Veel mensen klagen dat de politie de bendeleden niet oppakt, terwijl ze anderzijds wel brutaal betogingen uiteenslaat van mensen die protesteren tegen de verhoging van de brandstofprijzen en de snel toenemende levensduurte. Veel basisproducten, zoals olie, rijst, bananen, bonen zijn niet meer te verkrijgen op de plaatselijke markten. Ze worden verkocht tegen woekerprijzen, waar ze nog te vinden zijn.
Sinds enkele maanden is de stad Cabaret in handen van bendes. Tijdens de nacht van 29 november werden een twintigtal mensen gedood door bandieten. Verschillende huizen werden in brand gestoken. Na dit bloedbad vluchtten veel inwoners naar veiliger oorden. Op 4 december kwamen verschillende eenheden van de politie in actie. Ze doodden verschillende bandieten en ze arresteerden er een aantal.
Toch slaagt de politie niet in het bestrijden van het geweld en de onveiligheid. De politie is vaak machteloos. Regelmatig worden politieagenten gedood. Het syndicaat van de politieagenten verklaarde dat tussen 1 januari en 25 november vijftig agenten vermoord werden door gewapende bandieten.

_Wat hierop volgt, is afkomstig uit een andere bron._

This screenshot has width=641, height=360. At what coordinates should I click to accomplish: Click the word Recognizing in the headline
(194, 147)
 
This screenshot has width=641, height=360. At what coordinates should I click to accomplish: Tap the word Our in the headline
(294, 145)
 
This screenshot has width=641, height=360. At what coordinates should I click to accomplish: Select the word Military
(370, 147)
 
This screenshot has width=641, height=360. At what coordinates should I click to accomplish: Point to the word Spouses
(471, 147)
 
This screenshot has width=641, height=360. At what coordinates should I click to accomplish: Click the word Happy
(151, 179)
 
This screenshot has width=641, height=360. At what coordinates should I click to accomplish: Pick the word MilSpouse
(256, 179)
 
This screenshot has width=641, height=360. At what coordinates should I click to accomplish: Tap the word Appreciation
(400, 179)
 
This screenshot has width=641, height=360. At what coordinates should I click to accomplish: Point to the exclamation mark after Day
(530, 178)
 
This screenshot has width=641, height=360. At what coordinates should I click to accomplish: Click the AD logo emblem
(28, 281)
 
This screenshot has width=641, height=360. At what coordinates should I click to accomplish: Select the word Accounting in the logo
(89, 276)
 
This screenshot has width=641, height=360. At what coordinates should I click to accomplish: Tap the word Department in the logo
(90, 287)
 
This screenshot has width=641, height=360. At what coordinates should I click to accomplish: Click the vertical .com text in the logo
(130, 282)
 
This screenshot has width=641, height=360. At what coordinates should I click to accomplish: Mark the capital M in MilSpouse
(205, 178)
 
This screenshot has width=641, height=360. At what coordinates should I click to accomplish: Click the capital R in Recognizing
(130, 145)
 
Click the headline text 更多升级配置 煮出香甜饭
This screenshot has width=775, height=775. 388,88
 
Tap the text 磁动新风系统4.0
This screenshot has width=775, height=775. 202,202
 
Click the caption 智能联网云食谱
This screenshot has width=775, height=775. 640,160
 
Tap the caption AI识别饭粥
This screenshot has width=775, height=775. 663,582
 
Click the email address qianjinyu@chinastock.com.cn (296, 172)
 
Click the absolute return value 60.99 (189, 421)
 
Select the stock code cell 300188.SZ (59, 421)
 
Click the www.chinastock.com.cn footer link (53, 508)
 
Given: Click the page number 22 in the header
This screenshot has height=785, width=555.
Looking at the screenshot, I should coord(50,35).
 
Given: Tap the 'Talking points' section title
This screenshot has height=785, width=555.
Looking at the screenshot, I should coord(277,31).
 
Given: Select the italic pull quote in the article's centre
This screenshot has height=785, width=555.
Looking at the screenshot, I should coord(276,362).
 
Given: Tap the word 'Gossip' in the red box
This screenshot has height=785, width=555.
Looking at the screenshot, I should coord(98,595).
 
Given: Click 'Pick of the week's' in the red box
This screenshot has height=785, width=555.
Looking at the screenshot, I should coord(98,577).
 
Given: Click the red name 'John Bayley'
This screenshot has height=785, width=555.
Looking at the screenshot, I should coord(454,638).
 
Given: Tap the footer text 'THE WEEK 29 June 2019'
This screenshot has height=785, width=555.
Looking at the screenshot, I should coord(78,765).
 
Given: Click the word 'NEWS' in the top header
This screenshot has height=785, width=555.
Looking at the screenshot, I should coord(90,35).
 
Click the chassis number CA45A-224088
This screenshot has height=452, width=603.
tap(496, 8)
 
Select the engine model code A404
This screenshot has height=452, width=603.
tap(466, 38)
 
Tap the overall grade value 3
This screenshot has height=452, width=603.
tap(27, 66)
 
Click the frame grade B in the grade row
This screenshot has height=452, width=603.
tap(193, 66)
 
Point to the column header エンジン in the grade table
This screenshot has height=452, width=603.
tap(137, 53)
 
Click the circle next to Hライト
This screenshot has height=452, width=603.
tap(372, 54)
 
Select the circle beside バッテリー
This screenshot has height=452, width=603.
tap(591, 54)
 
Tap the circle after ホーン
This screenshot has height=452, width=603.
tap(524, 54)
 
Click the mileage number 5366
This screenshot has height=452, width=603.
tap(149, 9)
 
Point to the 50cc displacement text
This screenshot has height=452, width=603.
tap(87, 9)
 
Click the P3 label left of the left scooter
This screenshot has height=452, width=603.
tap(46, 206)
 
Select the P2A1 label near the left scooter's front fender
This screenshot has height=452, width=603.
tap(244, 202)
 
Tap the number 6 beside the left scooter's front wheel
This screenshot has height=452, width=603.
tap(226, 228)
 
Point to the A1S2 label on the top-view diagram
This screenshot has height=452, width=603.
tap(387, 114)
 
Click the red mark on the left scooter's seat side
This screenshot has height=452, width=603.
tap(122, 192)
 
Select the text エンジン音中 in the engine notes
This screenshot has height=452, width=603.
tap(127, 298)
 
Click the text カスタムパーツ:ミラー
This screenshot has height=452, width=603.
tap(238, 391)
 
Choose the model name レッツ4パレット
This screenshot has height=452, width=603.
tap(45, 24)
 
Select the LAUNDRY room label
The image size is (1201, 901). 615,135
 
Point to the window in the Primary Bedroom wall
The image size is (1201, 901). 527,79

De VS, Canada en de EU nemen maatregelen

Het Amerikaans ministerie van justitie onderneemt actie tegen minstens 7 Haïtiaanse bendeleiders die Amerikaanse burgers ontvoerd, opgesloten en na het betalen van losgeld vrijgelaten hebben. Enkele van deze bandieten werden door de Haïtiaanse politie gearresteerd. Het Amerikaanse staatsdepartement looft ook 3 miljoen dollar uit voor informatie die kan leiden tot de arrestatie van enkele andere bendeleiders.
Canada besloot om de rekeningen van leden van de Haïtiaanse economische elite te bevriezen omdat deze betrokken zijn bij het witwassen van geld van de gewapende bendes en andere corrupte praktijken.
Ook de Europese Unie veroordeelt de bendeleiders en hun financiers die rechtstreeks of onrechtstreeks verantwoordelijk zijn voor de extreme onveiligheid en daaruit voortvloeiende humanitaire crisis.

Wapensmokkel

Dat er leden van de elite betrokken zijn bij het gewapend geweld bleek nog maar eens toen de echtgenote van de vice-afgevaardigde van Belladère gearresteerd werd in de Dominicaanse Republiek aan een grensovergang met Haïti. Een Dominicaanse militair trof in de wagen, met officiële Haïtiaanse nummerplaat, meer dan 22 000 cartouches aan en een som geld.
Op 25 november werd een invloedrijk Haïtiaans zakenman aangehouden die in het bezit was van een serie oorlogswapens en bijhorende munitie.
Ook politiemensen zijn betrokken bij de wapenhandel. In november werd een inspecteur van de politie aangehouden. In zijn wagen vond men wapens en munitie en een grote som geld.

De Dominicaanse Republiek

De relatie tussen Haïti en de Dominicaanse Republiek staat weeral eens onder druk. De Dominicaanse autoriteiten zijn begonnen met het verjagen van Haïtiaanse migranten uit hun land. In september 2013 verloren meer dan 200 000 Dominicanen van Haïtiaanse afkomst, hun Dominicaanse nationaliteit na een vonnis van het Dominicaans grondwettelijk hof. Op slag werden al deze mensen illegaal en beschikten ze niet meer over de nodige papieren.
De Dominicaanse president Luis Abinader, luistert naar de Dominicaanse nationalisten. Hij is de Dominicanen van Haïtiaanse afkomst liever kwijt. Een twintigtal Dominicaanse organisaties protesteren tegen massieve deportaties naar Haïti. Ze veroordelen de Dominicaanse regering die ermee dreigt om een grootschalige etnische zuivering door te voeren.
De Dominicaanse regering gaat hiermee lijnrecht in tegen een advies van de Verenigde Naties, die alle Amerikaanse landen oproepen om Haïtiaanse migranten niet terug te sturen naar hun land omdat de situatie er zo kritiek is.